Apple is also increasing production capacity for smart speakers, earphones and computers in Southeast Asia as part of its ongoing diversification strategy, the sources added. Apple has relocated some production of the Mac mini, one of its desktop computers, to Malaysia, another person familiar with the matter told Nikkei, and the company is also set to move a part of its MacBook production to Vietnam this year. Most of its computer production remains in China.
Apple suppliers have been working to meet their client's desire for more diverse production bases. Key supplier Foxconn, formally traded as Hon Hai Precision Industry, injected $270 million to set up a subsidiary in Vietnam late last year as part of the Taiwanese company's efforts to expand its production capacity in the country. Luxshare Precision Industry, a new iPhone assembler that is also a key supplier of AirPods, is ramping up its capacity in northern Vietnam for the HomePod mini to solve supply constraints for the popular device, Nikkei added.
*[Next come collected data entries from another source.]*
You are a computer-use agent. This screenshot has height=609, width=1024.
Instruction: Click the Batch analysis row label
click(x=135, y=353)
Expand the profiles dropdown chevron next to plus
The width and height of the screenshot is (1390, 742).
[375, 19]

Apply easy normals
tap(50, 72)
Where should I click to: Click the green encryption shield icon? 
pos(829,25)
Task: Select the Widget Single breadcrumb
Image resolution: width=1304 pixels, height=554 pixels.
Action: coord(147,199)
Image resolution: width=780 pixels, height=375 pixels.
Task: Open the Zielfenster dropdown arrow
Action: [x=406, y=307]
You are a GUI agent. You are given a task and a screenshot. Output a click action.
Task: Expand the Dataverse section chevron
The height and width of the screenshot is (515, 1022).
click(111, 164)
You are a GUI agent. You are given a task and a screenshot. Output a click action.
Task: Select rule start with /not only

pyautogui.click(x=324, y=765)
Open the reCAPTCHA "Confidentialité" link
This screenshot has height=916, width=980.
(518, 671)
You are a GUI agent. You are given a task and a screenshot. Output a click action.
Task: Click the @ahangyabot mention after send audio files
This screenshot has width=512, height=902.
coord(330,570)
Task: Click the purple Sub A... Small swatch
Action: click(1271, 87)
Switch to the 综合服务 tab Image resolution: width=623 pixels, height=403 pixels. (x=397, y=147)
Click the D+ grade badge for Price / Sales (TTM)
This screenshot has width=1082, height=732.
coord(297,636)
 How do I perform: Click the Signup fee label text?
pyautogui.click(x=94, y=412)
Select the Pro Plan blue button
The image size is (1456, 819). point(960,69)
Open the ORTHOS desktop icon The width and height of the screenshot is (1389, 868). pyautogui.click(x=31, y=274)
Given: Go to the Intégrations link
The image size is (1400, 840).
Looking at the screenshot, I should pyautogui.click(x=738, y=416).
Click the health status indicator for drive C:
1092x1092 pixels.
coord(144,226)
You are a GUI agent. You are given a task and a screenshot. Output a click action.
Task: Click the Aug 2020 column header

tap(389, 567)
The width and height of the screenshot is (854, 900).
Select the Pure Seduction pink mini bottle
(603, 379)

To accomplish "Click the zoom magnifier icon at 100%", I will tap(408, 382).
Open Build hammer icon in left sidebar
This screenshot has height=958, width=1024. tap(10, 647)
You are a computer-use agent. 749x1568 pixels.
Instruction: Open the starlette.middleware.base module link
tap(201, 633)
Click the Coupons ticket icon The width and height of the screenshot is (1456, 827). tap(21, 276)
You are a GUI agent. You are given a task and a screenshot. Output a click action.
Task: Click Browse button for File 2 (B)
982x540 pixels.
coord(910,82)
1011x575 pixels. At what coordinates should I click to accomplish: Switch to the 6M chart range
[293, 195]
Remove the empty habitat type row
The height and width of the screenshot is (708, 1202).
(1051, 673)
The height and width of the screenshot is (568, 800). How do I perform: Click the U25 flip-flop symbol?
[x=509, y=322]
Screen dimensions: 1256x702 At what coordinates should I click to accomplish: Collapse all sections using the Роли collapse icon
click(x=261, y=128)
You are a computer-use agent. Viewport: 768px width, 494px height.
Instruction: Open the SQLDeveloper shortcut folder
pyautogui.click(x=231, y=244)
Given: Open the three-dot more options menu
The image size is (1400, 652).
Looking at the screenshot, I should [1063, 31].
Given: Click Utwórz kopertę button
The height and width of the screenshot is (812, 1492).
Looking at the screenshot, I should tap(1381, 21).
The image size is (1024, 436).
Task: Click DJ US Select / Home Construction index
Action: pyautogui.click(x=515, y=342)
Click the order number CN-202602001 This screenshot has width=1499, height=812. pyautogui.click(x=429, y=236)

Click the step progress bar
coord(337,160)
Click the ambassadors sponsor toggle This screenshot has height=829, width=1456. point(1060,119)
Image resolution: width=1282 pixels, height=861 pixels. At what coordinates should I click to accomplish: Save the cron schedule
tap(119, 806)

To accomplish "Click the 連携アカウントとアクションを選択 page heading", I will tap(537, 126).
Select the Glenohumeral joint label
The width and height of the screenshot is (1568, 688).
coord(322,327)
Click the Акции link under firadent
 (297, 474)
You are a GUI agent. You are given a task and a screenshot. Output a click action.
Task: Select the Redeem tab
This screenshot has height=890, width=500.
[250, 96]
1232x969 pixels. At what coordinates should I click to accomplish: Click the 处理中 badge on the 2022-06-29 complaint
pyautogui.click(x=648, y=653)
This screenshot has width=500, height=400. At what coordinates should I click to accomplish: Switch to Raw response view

China, which boasts the world's most sophisticated and comprehensive supply chain, remains a key manufacturing hub for major tech companies, but Apple's decision to move such a wide range of products out of the country indicates the tech decoupling of the two countries is likely to continue into 2021.
And while there are some hopes that the political climate will improve under the new U.S. president, Biden has said he will not immediately reverse the tariff policy that the Trump administration implemented against China in mid-2018 -- a policy that eventually saw tariffs levied on $360 billion worth of Chinese imports.